* _MATERIAL SUPPLIED_:
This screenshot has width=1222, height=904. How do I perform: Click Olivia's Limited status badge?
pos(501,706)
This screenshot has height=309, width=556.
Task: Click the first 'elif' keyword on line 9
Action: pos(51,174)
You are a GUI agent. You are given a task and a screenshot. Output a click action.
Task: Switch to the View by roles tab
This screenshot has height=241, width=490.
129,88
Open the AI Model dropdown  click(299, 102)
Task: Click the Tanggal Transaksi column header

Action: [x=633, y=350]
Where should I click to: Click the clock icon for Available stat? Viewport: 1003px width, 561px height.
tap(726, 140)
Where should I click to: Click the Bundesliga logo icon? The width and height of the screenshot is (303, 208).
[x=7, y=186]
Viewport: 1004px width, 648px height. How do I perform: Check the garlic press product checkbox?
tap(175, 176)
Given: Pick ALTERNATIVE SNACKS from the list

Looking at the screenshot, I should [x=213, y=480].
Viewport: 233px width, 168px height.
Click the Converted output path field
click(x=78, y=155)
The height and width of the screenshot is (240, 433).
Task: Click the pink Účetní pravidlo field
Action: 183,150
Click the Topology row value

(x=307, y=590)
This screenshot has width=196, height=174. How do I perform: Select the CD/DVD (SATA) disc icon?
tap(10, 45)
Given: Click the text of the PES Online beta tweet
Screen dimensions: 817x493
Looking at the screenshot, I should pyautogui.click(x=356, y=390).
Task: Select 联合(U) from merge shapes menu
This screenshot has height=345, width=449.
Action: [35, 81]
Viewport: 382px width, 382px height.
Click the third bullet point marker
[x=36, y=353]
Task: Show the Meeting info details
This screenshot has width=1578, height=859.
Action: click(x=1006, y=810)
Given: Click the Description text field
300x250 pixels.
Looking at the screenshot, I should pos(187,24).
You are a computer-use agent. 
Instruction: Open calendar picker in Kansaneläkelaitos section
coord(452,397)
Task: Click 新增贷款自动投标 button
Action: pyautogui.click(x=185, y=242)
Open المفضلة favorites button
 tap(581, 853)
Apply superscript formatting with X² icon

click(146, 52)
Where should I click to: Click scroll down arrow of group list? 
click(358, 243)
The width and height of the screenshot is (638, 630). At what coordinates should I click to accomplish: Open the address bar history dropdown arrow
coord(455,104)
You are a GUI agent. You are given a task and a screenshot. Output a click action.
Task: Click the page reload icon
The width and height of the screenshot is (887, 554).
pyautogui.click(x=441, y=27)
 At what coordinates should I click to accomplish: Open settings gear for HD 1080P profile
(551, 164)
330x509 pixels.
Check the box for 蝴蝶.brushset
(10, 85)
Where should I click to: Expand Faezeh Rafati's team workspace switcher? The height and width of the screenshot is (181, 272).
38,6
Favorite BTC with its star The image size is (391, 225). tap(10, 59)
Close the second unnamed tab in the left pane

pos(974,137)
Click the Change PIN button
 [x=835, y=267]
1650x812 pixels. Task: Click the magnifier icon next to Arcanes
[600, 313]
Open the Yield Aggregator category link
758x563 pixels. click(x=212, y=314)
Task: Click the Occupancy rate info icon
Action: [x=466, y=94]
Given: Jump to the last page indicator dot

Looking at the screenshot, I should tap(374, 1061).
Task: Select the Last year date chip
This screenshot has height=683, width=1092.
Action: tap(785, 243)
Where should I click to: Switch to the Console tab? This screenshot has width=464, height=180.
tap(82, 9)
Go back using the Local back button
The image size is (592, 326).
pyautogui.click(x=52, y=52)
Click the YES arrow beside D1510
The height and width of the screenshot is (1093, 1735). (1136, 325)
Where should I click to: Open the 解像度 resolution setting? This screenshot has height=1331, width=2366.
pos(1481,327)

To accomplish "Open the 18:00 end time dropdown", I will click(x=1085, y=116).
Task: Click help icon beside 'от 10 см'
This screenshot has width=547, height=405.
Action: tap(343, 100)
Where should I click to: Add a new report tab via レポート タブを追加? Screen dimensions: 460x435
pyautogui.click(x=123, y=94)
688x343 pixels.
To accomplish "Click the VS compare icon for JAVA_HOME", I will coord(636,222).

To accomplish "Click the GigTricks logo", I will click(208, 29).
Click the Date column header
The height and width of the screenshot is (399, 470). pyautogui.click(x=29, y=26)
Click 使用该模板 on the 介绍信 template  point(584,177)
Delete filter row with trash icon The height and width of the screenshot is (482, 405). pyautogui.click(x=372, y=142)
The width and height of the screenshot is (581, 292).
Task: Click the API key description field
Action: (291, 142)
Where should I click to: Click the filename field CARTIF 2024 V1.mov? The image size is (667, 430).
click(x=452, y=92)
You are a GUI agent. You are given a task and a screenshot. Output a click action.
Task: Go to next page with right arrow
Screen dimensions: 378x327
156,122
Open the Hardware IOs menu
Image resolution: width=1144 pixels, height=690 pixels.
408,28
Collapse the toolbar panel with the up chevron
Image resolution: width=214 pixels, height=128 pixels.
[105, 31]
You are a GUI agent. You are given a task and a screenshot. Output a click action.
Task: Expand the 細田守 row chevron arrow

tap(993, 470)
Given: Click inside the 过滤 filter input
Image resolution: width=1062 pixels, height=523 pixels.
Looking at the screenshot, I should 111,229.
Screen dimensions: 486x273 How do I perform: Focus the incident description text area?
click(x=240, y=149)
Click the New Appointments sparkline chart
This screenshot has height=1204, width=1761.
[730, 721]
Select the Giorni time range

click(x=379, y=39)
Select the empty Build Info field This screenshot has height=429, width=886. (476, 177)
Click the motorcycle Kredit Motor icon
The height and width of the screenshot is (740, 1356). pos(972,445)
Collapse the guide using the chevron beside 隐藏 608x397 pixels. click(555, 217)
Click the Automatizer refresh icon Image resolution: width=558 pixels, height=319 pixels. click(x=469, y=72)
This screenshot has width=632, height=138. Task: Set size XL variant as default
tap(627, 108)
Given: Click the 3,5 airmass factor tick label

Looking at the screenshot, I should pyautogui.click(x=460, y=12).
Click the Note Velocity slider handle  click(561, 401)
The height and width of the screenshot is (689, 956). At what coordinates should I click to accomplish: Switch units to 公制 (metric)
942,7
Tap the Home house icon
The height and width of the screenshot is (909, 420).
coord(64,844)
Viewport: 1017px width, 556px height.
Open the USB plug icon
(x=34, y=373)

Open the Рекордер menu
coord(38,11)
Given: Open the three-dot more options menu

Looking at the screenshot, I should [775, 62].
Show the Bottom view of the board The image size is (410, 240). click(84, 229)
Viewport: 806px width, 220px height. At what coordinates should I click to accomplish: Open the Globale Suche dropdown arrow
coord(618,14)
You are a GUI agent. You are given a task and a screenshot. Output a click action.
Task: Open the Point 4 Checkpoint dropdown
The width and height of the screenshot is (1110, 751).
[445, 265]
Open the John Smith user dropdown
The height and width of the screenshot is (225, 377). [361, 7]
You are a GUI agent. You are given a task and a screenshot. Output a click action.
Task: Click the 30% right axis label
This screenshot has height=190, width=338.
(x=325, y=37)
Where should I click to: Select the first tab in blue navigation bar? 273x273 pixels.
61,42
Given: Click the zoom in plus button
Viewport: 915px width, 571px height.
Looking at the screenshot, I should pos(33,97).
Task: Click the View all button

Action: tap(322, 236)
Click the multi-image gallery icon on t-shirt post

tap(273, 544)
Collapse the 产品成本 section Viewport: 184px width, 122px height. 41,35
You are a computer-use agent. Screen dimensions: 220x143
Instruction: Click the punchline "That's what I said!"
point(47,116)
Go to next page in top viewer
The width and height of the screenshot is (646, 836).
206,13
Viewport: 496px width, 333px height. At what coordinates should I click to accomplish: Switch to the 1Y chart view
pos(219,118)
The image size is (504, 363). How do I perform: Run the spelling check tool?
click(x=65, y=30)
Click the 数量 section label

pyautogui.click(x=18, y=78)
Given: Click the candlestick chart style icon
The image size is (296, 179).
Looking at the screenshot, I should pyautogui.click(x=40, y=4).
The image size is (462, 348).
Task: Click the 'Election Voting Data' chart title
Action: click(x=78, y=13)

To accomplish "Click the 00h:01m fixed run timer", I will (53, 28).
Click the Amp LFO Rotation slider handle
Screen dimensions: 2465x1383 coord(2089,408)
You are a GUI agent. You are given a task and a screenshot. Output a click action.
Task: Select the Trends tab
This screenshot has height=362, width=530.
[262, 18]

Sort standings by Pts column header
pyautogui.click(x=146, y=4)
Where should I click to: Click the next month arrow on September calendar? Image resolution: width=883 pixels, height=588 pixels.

* _STATED EXERCISE_:
Retype the lines verbatim, starting at the first line of the records and stopping after the line that contains "should pyautogui.click(x=356, y=390).".

* _RESPONSE_:
This screenshot has width=1222, height=904. How do I perform: Click Olivia's Limited status badge?
pos(501,706)
This screenshot has height=309, width=556.
Task: Click the first 'elif' keyword on line 9
Action: pos(51,174)
You are a GUI agent. You are given a task and a screenshot. Output a click action.
Task: Switch to the View by roles tab
This screenshot has height=241, width=490.
129,88
Open the AI Model dropdown  click(299, 102)
Task: Click the Tanggal Transaksi column header

Action: [x=633, y=350]
Where should I click to: Click the clock icon for Available stat? Viewport: 1003px width, 561px height.
tap(726, 140)
Where should I click to: Click the Bundesliga logo icon? The width and height of the screenshot is (303, 208).
[x=7, y=186]
Viewport: 1004px width, 648px height. How do I perform: Check the garlic press product checkbox?
tap(175, 176)
Given: Pick ALTERNATIVE SNACKS from the list

Looking at the screenshot, I should [x=213, y=480].
Viewport: 233px width, 168px height.
Click the Converted output path field
click(x=78, y=155)
The height and width of the screenshot is (240, 433).
Task: Click the pink Účetní pravidlo field
Action: 183,150
Click the Topology row value

(x=307, y=590)
This screenshot has width=196, height=174. How do I perform: Select the CD/DVD (SATA) disc icon?
tap(10, 45)
Given: Click the text of the PES Online beta tweet
Screen dimensions: 817x493
Looking at the screenshot, I should pyautogui.click(x=356, y=390).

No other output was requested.